* [PROVIDED PASSAGE]:
▼
GENERAL STEEL, INC. v. DELTA BUILDING SYSTEMS, INC. et al.
General Steel, Inc. appeals rulings on cross-motions for summary judgment in connection with its breach of guaranty claim against Benjamin Eichholz, who had executed a guaranty on behalf of his company, Delta Building Systems, Inc. Because the trial court erred in the contested rulings, we reverse.
On appeal from the denial or grant of summary judgment, this court conducts a de novo review of the evidence to determine whether there exists a genuine issue of material fact and whether the undisputed facts, viewed in the light most favorable to the nonmoving party, warrant judgment as a matter of law.1
In 2003, Delta, a construction company, established an account with General Steel to purchase building materials on credit. In August 2005, Eichholz executed a personal guaranty of Delta's indebtedness to General Steel, handwriting thereupon: “This guarantee shall be limited to the amount of $30,000 outstanding at any time. I will receive all billings reelect charges and payments on a monts basis.” 2 Thereafter, from August through December, Delta obtained building materials from General Steel, charged the costs thereof to its account, and received from General Steel related invoices, which Delta did not pay.
To collect the outstanding amount owed on Delta's account of approximately $30,000, General Steel filed suit in June 2006 against Delta and Eichholz alleging theories of open account and personal guaranty, respectively. A consent judgment was entered against Delta, but Eichholz denied liability. General Steel and Eichholz each sought summary judgment on the breach of guaranty claim.
General Steel argued it was entitled to summary judgment, citing undisputed evidence that Delta had been found liable to it for indebtedness and that Eichholz had executed a guaranty of Delta's indebtedness to it, which General Steel acknowledged was expressly limited to an amount of $30,000.
Eichholz argued he was entitled to summary judgment, asserting that the handwritten provision within the guaranty that he would receive monthly billings reflecting charges and payments on Delta's credit account constituted a condition precedent. Eichholz cited undisputed evidence that General Steel had not sent directly to him any invoice or payment information regarding Delta's account.
The trial court agreed with Eichholz that the provision constituted a condition precedent that General Steel had not performed. It thus ruled in Eichholz's favor on the parties' cross summary judgment motions. General Steel challenges these rulings on appeal.
▲
* [SUPPLIED RECORDS]:
▼
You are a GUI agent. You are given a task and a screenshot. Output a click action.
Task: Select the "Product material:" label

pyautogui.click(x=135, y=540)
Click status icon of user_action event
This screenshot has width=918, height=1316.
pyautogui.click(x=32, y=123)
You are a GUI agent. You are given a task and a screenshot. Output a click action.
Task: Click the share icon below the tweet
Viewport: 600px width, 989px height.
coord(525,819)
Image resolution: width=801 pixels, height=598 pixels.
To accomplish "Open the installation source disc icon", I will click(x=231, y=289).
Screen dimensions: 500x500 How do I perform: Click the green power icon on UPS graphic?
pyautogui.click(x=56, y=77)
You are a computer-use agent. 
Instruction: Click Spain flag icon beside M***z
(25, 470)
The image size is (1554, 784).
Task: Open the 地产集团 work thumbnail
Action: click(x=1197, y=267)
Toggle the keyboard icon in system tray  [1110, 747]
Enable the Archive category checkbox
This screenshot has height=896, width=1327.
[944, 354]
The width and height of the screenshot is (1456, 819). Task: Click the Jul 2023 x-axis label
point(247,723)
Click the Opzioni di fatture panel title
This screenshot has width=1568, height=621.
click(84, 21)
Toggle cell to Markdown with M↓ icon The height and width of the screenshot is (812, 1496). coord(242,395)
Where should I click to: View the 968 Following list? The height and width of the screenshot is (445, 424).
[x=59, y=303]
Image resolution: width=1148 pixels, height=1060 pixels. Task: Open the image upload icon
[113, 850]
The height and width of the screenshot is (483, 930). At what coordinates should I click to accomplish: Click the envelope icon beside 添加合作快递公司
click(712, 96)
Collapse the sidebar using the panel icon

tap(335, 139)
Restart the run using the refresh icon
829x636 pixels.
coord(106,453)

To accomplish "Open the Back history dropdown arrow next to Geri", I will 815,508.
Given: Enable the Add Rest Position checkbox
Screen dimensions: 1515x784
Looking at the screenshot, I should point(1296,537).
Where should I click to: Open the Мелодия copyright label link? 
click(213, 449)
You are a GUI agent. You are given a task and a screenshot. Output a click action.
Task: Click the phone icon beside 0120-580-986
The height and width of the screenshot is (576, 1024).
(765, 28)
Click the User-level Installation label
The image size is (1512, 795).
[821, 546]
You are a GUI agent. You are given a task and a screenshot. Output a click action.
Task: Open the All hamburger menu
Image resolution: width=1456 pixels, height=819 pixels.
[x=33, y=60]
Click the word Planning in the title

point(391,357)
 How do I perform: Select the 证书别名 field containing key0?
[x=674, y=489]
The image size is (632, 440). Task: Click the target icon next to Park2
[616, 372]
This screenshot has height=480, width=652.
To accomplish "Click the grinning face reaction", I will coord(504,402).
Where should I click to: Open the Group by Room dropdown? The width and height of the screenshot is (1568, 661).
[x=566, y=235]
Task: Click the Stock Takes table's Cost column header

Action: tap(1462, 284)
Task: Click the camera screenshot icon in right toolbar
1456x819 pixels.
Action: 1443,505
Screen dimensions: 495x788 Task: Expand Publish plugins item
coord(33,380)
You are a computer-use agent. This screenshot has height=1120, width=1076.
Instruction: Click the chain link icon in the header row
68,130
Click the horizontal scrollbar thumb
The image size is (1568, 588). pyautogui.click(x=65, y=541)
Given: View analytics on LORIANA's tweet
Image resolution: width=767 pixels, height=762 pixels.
▲
* [TASK REQUIREMENTS]:
**A)** In the General Steel guaranty case, what dollar limit did Eichholz handwrite on his personal guaranty?
**B)** Lay out the records, from the line containing "Task: Click the Stock" through the end of the records, as a numbered list, leaving out blank lines.

* [ANSWERS PROVIDED]:
**A)** $30,000 outstanding at any time.

**B)**
1. Task: Click the Stock Takes table's Cost column header
2. Action: tap(1462, 284)
3. Task: Click the camera screenshot icon in right toolbar
4. 1456x819 pixels.
5. Action: 1443,505
6. Screen dimensions: 495x788 Task: Expand Publish plugins item
7. coord(33,380)
8. You are a computer-use agent. This screenshot has height=1120, width=1076.
9. Instruction: Click the chain link icon in the header row
10. 68,130
11. Click the horizontal scrollbar thumb
12. The image size is (1568, 588). pyautogui.click(x=65, y=541)
13. Given: View analytics on LORIANA's tweet
14. Image resolution: width=767 pixels, height=762 pixels.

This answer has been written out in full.